There is a huge amount of acting talent in this film, including: Tom Berenger, Jeff Daniels, Sam Elliott, Stephen Lang, and many other character actors who you may not know the names of, but whose faces are familiar. For my money the performer who steals the show is Richard Jordan as Confederate Brigadier General Lewis Armistead. He's the one you remember after the movie is over.

When it comes to historical films, it's not enough to pick just a great must pick the right type of actor. There are certain actors who would never look right in a period piece. Nearly all of the cast of GETTYSBURG look as if they belong in the Civil War era. There is, in my opinion, a big exception...and that is Martin Sheen as Robert E. Lee. I've seen GETTYSBURG a number of times, and I still think that Sheen was mis-cast. It's not enough to hurt the story, but I just can't believe in Sheen as Lee. Robert Duvall played Lee in Maxwell's GODS AND GENERALS, and it's too bad he didn't play Lee in GETTYSBURG.

One of the things I love about movies is that they enable the viewer to experience a time and place that one would never have the chance to. The historical epic is the ultimate example of this. I'm a huge fan of the so-called "war film", and it's not because I like watching people get killed or that I want to see a bunch of explosions. History is more than just a bunch of facts & figures, it's pure human drama. When done the proper way, like GETTYSBURG, it can allow you to understand and appreciate America's past and what this country, and it's people, have really gone through.

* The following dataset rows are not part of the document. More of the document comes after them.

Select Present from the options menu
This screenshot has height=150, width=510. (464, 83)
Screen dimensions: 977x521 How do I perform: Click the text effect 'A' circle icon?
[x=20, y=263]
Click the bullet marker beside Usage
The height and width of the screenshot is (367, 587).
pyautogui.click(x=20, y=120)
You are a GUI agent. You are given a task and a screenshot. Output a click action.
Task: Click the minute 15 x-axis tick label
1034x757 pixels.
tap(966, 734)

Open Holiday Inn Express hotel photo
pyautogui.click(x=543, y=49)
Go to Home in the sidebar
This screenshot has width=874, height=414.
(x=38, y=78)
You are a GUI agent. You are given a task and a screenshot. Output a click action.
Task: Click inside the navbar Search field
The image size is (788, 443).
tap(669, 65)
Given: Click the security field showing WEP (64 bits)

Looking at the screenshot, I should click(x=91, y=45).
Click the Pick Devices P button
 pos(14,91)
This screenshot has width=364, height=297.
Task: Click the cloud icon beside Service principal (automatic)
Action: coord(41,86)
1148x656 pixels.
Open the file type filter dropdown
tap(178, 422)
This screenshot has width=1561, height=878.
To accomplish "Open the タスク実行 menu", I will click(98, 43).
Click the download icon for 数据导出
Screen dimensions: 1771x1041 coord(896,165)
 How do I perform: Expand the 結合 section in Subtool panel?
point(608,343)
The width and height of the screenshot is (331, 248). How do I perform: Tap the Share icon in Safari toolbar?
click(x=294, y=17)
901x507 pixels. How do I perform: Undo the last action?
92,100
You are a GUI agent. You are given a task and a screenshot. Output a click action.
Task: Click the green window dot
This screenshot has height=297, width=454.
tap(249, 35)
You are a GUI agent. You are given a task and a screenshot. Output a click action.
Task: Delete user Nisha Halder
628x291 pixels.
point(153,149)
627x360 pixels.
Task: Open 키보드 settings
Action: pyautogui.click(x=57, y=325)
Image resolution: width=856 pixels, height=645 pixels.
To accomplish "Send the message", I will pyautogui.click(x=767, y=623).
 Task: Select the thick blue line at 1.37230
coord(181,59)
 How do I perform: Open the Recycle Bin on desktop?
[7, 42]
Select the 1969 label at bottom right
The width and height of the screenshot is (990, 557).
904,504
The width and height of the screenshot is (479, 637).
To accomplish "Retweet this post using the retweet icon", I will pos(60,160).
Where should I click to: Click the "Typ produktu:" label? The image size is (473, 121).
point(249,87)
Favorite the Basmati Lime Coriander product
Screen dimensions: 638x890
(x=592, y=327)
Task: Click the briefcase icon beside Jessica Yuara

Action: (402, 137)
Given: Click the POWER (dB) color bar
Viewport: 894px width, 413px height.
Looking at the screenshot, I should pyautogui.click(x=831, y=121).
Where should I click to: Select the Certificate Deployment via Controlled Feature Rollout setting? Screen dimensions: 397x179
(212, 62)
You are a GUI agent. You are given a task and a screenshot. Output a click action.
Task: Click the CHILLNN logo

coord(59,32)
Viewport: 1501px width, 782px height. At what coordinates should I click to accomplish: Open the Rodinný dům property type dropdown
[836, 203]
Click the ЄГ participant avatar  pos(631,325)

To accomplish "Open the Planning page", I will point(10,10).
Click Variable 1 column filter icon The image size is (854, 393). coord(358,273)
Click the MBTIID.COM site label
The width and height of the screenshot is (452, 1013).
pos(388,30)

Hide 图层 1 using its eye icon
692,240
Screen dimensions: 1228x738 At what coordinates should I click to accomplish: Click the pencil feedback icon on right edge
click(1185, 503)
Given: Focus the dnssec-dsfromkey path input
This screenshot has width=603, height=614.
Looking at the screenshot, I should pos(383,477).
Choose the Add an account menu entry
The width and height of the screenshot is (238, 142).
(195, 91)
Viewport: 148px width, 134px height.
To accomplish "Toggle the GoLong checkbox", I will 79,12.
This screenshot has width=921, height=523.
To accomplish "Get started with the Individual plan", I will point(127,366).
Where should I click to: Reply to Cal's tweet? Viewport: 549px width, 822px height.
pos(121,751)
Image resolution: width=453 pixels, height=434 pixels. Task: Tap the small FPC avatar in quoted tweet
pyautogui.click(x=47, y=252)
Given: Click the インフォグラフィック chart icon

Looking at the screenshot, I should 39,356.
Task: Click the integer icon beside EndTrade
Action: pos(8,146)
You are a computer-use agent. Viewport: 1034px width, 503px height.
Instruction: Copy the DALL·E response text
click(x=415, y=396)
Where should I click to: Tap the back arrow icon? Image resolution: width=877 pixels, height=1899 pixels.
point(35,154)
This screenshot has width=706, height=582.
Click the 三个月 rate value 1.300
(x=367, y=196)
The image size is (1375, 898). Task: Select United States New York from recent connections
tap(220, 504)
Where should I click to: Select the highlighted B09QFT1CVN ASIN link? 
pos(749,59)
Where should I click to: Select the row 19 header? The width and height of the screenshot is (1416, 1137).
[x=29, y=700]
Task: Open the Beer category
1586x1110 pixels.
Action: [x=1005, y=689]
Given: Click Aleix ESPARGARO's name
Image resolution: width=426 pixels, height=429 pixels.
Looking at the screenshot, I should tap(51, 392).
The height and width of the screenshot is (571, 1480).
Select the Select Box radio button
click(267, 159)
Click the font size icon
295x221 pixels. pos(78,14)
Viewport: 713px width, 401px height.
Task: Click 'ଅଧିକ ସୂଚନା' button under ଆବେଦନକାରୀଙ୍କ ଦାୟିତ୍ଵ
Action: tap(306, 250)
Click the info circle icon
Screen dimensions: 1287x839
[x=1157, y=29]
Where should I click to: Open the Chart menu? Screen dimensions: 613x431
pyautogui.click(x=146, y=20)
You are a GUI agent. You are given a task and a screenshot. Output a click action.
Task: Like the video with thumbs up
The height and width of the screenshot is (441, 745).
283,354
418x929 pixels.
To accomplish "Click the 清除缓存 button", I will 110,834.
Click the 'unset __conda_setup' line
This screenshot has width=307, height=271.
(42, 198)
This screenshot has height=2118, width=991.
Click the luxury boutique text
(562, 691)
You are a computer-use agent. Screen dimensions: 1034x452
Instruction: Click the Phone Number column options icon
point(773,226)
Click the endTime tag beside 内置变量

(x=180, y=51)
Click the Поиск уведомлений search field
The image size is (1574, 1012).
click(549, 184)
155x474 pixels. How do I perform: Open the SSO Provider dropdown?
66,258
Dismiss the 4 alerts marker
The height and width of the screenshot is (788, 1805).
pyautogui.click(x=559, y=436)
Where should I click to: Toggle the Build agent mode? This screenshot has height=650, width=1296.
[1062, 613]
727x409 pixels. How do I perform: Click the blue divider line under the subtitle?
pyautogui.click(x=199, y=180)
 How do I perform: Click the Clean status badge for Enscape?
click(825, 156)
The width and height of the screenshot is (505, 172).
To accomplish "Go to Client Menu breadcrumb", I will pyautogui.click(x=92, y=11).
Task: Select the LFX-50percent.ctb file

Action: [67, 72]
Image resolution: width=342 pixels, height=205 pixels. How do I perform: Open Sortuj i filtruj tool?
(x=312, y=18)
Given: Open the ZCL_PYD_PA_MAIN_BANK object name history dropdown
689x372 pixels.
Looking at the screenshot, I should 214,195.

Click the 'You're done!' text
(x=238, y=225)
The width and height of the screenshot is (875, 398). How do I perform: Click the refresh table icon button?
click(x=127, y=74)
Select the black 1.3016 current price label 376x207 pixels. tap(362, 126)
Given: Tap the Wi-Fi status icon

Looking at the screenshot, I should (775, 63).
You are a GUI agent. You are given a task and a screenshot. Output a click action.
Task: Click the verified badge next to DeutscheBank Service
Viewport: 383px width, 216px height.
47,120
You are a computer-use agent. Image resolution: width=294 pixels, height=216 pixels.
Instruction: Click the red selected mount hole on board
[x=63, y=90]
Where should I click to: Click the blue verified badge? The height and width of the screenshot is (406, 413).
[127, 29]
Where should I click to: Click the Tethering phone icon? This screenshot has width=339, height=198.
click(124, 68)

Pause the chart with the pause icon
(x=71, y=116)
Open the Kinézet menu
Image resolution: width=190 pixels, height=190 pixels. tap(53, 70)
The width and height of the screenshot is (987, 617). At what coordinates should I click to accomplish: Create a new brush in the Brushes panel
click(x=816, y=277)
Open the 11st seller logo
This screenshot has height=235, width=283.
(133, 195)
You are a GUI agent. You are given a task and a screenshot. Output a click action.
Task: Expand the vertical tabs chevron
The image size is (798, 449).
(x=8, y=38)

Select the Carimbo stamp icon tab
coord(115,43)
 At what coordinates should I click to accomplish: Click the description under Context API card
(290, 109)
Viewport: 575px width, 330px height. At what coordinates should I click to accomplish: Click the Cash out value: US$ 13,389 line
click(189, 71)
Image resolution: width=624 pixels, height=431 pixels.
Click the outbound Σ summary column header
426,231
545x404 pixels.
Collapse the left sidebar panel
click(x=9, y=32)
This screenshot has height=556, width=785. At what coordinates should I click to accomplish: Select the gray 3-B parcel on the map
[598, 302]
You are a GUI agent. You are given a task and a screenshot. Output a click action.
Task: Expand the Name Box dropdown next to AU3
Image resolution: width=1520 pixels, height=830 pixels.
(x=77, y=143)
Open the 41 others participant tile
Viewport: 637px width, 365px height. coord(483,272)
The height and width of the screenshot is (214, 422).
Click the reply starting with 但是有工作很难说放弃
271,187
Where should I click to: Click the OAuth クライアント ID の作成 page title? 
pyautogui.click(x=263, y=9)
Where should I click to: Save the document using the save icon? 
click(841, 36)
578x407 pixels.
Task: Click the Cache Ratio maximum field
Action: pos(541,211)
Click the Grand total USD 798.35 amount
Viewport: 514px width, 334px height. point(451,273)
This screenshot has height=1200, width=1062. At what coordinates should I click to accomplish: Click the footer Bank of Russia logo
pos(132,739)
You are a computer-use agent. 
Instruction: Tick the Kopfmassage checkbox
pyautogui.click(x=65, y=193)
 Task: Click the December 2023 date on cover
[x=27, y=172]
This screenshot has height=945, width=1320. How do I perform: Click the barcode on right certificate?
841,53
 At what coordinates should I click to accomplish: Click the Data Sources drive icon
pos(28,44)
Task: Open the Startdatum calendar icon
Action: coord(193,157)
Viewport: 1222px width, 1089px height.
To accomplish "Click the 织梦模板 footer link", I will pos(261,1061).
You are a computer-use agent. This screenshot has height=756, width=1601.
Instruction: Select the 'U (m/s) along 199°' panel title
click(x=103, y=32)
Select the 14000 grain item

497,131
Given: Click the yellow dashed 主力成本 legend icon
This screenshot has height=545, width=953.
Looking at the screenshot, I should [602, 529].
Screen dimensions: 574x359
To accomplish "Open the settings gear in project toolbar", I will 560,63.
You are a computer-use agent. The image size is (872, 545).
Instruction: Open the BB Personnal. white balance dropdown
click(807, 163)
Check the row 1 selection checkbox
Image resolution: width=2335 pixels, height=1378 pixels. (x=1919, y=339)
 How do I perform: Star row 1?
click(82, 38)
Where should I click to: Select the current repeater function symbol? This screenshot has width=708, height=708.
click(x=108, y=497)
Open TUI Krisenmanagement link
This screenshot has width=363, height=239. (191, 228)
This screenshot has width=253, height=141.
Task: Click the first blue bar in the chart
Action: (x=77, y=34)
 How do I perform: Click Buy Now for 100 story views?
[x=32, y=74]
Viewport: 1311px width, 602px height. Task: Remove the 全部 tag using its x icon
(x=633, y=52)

  1. Dan, FYI . . . Jordan was dying of a brain tumor during filming, which makes his performance all the more remarkable. The film is co-dedicated to him and Shaara. To show how fine an actor Lang is, consider he was the dandified Pickett in this and the slovenly Ike Clanton in Tombstone in the same year. I'm including this and Gods and Generals in my book on epics.

  2. This is one of my favorite war movies. I can agree that Duvall made a better Lee than Sheen -- his accent was more convincing, for sure. But overall, I prefer Gettysburg to Gods and Generals. Especially since this movie introduced me to one of my personal heroes, Joshua Lawrence Chamberlain. I really love his memoir, The Passing of the Armies, and admire him as a person very much.